Given entries:
○ ○ ○ ○ ○ ○ ○

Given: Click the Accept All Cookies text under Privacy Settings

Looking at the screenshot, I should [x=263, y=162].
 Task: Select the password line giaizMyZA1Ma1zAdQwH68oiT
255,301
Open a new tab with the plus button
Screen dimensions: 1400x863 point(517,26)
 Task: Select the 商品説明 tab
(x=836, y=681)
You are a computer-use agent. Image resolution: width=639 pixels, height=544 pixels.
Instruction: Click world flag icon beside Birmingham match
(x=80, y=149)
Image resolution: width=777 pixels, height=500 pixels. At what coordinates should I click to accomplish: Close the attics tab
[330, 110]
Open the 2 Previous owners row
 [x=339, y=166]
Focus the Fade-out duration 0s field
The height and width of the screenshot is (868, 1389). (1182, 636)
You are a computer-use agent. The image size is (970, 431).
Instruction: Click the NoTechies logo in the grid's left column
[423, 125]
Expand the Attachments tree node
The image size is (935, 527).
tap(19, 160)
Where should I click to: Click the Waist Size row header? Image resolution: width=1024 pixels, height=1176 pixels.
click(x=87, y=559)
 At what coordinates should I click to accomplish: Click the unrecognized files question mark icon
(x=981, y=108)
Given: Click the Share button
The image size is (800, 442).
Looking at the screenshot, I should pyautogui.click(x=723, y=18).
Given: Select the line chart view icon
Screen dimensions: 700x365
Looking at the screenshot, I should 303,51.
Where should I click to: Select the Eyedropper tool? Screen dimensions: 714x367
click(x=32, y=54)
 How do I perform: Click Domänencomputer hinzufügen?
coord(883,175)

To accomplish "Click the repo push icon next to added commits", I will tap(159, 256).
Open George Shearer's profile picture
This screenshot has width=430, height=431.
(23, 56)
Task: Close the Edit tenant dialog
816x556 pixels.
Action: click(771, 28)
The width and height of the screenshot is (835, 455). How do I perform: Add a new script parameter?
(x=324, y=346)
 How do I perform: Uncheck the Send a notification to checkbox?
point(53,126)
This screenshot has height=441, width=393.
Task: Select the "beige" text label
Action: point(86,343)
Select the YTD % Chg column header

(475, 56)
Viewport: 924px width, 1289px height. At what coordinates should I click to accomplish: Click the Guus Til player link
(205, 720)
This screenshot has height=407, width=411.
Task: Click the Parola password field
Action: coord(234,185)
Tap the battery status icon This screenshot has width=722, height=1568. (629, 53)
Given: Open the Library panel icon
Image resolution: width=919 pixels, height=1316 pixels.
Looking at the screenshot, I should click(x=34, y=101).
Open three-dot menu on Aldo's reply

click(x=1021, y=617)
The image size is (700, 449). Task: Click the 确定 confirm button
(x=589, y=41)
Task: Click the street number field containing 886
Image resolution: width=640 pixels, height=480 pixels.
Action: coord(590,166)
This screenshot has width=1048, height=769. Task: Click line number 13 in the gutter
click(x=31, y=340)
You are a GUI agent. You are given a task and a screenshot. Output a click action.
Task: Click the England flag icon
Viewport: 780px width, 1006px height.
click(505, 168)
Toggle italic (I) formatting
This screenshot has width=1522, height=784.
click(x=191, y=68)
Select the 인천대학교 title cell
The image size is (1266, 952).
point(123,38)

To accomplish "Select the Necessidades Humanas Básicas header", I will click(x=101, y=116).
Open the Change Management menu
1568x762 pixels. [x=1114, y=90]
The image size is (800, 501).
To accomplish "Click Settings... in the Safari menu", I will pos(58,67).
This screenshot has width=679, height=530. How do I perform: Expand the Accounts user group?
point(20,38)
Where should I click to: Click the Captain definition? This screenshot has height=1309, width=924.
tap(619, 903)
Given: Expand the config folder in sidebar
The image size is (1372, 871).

○ ○ ○ ○ ○ ○ ○

Required action: All lines above between those holding "Task: Select the password" and "Given: Click the Share button", inclusive, must be set down unchanged, and no other line may be included.

Reply to the task:
 Task: Select the password line giaizMyZA1Ma1zAdQwH68oiT
255,301
Open a new tab with the plus button
Screen dimensions: 1400x863 point(517,26)
 Task: Select the 商品説明 tab
(x=836, y=681)
You are a computer-use agent. Image resolution: width=639 pixels, height=544 pixels.
Instruction: Click world flag icon beside Birmingham match
(x=80, y=149)
Image resolution: width=777 pixels, height=500 pixels. At what coordinates should I click to accomplish: Close the attics tab
[330, 110]
Open the 2 Previous owners row
 [x=339, y=166]
Focus the Fade-out duration 0s field
The height and width of the screenshot is (868, 1389). (1182, 636)
You are a computer-use agent. The image size is (970, 431).
Instruction: Click the NoTechies logo in the grid's left column
[423, 125]
Expand the Attachments tree node
The image size is (935, 527).
tap(19, 160)
Where should I click to: Click the Waist Size row header? Image resolution: width=1024 pixels, height=1176 pixels.
click(x=87, y=559)
 At what coordinates should I click to accomplish: Click the unrecognized files question mark icon
(x=981, y=108)
Given: Click the Share button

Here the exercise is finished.